Task requirements – Write out every entry exactly as it appears.

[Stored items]
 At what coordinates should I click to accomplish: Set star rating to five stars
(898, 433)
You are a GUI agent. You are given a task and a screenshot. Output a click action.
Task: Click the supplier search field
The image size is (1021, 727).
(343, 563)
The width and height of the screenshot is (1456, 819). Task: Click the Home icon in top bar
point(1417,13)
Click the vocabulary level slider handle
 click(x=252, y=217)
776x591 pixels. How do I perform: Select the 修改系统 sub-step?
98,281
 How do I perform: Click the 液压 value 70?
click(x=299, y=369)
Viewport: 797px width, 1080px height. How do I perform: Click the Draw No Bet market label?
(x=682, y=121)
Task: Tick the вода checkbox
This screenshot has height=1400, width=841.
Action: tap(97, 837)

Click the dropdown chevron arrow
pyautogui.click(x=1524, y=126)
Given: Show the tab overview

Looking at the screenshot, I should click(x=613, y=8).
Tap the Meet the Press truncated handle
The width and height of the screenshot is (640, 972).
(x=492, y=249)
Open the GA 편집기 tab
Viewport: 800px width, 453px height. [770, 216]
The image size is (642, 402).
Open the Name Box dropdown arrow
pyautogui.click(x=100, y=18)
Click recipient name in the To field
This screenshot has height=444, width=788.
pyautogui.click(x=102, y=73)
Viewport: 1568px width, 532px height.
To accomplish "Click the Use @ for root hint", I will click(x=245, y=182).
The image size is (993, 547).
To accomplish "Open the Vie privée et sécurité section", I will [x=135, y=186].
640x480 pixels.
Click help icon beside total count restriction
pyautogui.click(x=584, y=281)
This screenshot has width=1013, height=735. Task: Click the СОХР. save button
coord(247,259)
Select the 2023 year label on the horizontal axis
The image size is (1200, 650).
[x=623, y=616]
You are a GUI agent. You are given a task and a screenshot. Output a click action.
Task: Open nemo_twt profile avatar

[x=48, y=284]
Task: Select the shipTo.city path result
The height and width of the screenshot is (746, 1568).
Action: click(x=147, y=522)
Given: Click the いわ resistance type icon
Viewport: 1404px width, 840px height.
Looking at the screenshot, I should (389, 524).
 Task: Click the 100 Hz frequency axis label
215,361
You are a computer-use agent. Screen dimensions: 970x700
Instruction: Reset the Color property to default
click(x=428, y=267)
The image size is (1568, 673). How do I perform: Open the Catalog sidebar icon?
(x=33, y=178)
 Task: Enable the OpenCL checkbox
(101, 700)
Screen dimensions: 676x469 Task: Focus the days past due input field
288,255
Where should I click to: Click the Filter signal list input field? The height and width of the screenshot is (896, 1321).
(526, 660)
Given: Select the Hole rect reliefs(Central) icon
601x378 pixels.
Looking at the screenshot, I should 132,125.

Result –
 At what coordinates should I click to accomplish: Set star rating to five stars
(898, 433)
You are a GUI agent. You are given a task and a screenshot. Output a click action.
Task: Click the supplier search field
The image size is (1021, 727).
(343, 563)
The width and height of the screenshot is (1456, 819). Task: Click the Home icon in top bar
point(1417,13)
Click the vocabulary level slider handle
 click(x=252, y=217)
776x591 pixels. How do I perform: Select the 修改系统 sub-step?
98,281
 How do I perform: Click the 液压 value 70?
click(x=299, y=369)
Viewport: 797px width, 1080px height. How do I perform: Click the Draw No Bet market label?
(x=682, y=121)
Task: Tick the вода checkbox
This screenshot has height=1400, width=841.
Action: tap(97, 837)

Click the dropdown chevron arrow
pyautogui.click(x=1524, y=126)
Given: Show the tab overview

Looking at the screenshot, I should click(x=613, y=8).
Tap the Meet the Press truncated handle
The width and height of the screenshot is (640, 972).
(x=492, y=249)
Open the GA 편집기 tab
Viewport: 800px width, 453px height. [770, 216]
The image size is (642, 402).
Open the Name Box dropdown arrow
pyautogui.click(x=100, y=18)
Click recipient name in the To field
This screenshot has height=444, width=788.
pyautogui.click(x=102, y=73)
Viewport: 1568px width, 532px height.
To accomplish "Click the Use @ for root hint", I will click(x=245, y=182).
The image size is (993, 547).
To accomplish "Open the Vie privée et sécurité section", I will [x=135, y=186].
640x480 pixels.
Click help icon beside total count restriction
pyautogui.click(x=584, y=281)
This screenshot has width=1013, height=735. Task: Click the СОХР. save button
coord(247,259)
Select the 2023 year label on the horizontal axis
The image size is (1200, 650).
[x=623, y=616]
You are a GUI agent. You are given a task and a screenshot. Output a click action.
Task: Open nemo_twt profile avatar

[x=48, y=284]
Task: Select the shipTo.city path result
The height and width of the screenshot is (746, 1568).
Action: click(x=147, y=522)
Given: Click the いわ resistance type icon
Viewport: 1404px width, 840px height.
Looking at the screenshot, I should (389, 524).
 Task: Click the 100 Hz frequency axis label
215,361
You are a computer-use agent. Screen dimensions: 970x700
Instruction: Reset the Color property to default
click(x=428, y=267)
The image size is (1568, 673). How do I perform: Open the Catalog sidebar icon?
(x=33, y=178)
 Task: Enable the OpenCL checkbox
(101, 700)
Screen dimensions: 676x469 Task: Focus the days past due input field
288,255
Where should I click to: Click the Filter signal list input field? The height and width of the screenshot is (896, 1321).
(526, 660)
Given: Select the Hole rect reliefs(Central) icon
601x378 pixels.
Looking at the screenshot, I should 132,125.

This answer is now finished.